Not every opera house feels the time is right to stage Russian historical dramas. The Polish National Opera was due to stage Boris Godunov, another brooding meditation on power by Mussorgsky, in March 2022, but cancelled the run after Russia's full-scale invasion of Ukraine. 'At times like these, opera is silent … Let our silence speak of our solidarity with the people of Ukraine,' Mariusz Treliński, the theatre's artistic director, said at the time.
The opera was again scheduled for the 2024-25 season but conditional on the war in Ukraine ending; as that did not happen, it was again removed, and a spokesperson for the theatre said it was 'hard to say if or when' the production would run.
But farther west in Europe, there have been fewer qualms about staging Russian works, further evidenced by news this week that Ralph Fiennes would direct Tchaikovsky's Eugene Onegin in Paris next year.
In June, the exiled Russian director Kirill Serebrennikov will stage Boris Godunov in Amsterdam. According to the website of the Dutch National Opera, he will 'incorporate his own experiences in Russia in this highly topical production'. Serebrennikov led one of Moscow's most successful theatres and mounted several opera productions at the Bolshoi before he was arrested in 2017, and spent nearly two years under house arrest before being freed.

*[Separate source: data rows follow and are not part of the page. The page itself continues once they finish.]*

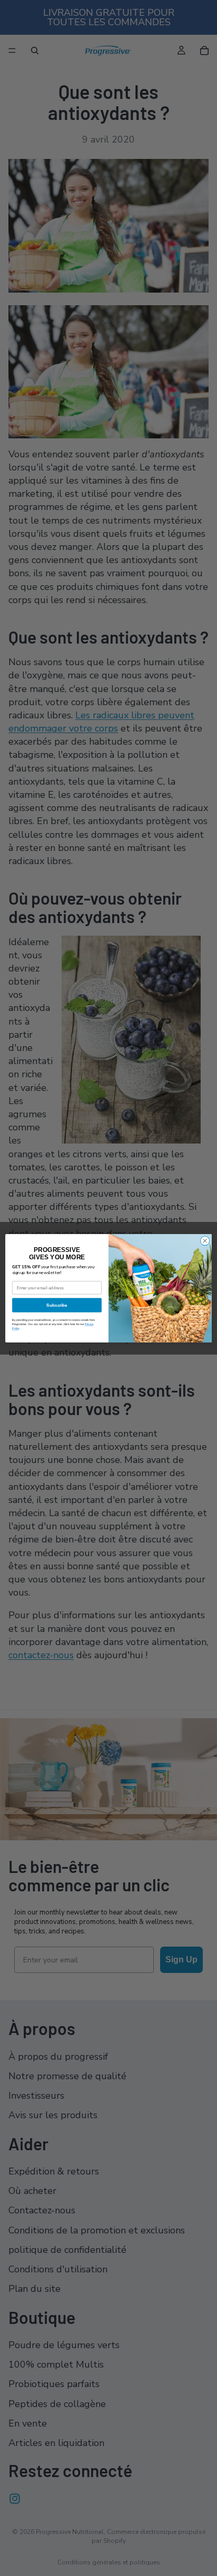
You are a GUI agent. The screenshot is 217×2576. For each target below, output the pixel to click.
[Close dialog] (205, 1241)
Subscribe (56, 1304)
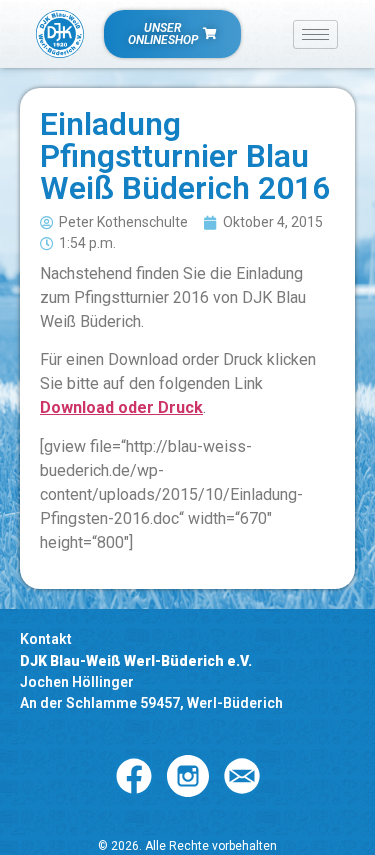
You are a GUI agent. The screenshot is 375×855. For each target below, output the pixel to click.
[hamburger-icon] (315, 34)
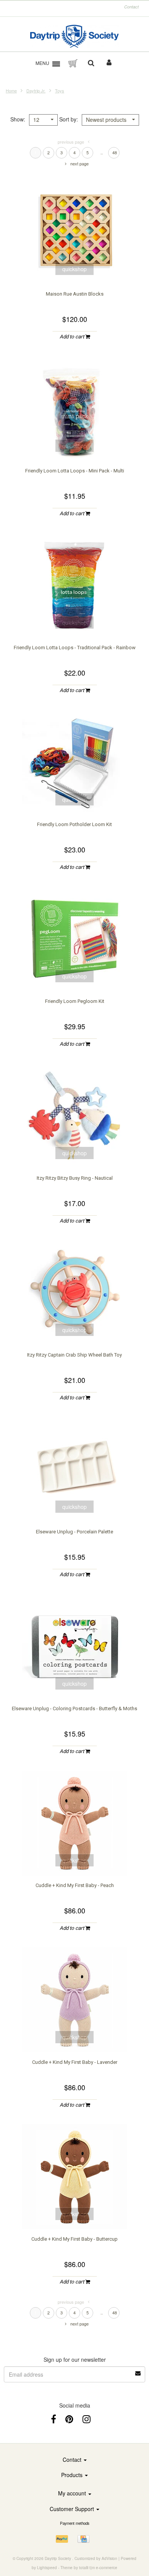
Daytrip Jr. (35, 90)
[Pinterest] (69, 2418)
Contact (131, 7)
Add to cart (72, 337)
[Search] (91, 63)
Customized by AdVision (95, 2558)
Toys (59, 90)
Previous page (71, 142)
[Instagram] (87, 2418)
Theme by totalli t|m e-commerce (88, 2567)
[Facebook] (53, 2418)
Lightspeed (47, 2567)
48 (114, 152)
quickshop (74, 269)
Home (11, 90)
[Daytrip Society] (74, 36)
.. (101, 152)
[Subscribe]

When it comes to Khovanshchina, which ends with the mass suicide of a religious sect by self-immolation, despite the firm Russian context there was also something more universal about the work, said McBurney. People were currently experiencing a 'perception of history', he said, and there was a sense in the air that we were on the brink of major change, just as there was when Mussorgsky was writing in the late 19th century.
'We are aware of a wave, and we don't quite know what form it's going to take, whether it's going to be a sudden acceleration of ecological disaster, or whether it's going to take the form of human violence, we don't know. But we do feel the wave, and in some sense that is why [the opera] is so resonant. You can feel the impending disaster,' he said.